Dietary factors have strong effects on the gut microbiota. The composition of the gut microbiota, as affected by various diets, is related to the development of FBDs. At present, whether FBDs can be effectively treated or prevented by altering the composition of the gut microbiota through dietary modulation is still unknown. More research involving animal models, as well as robust epidemiologic and well-controlled interventional studies involving human beings are required.
Some probiotic strains that have been proven to be effective through RCTs can be a safe and promising treatment modality in FBD patients with IBS, and seems to be more effective in IBS-D than in IBS-C. Differentiation of the efficacy-proven strains and careful selection of the target patients based on both the symptoms and the properties of the available strains are important prerequisites of the clinical application of probiotics.
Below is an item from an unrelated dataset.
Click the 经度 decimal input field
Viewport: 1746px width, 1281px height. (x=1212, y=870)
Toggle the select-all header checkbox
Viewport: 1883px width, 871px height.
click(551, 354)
A combination of specific probiotics and prebiotics (ie, synbiotics) may be an effective treatment option for IBS-C or FC in the future. Fermented milk products containing high concentrations of FODMAPs can aggravate the symptoms of IBS.
There is a consensus that rifaximin may be a treatment of choice for some IBS patients, but further studies are still warranted to identify the IBS patients who can best benefit from rifaximin use.
Reconstituting the normal gut microbiota via FMT is a promising novel approach for FBD treatment. Further large studies, however, including well-designed RCTs, are mandatory to confirm that FMT is effective for FBD treatment.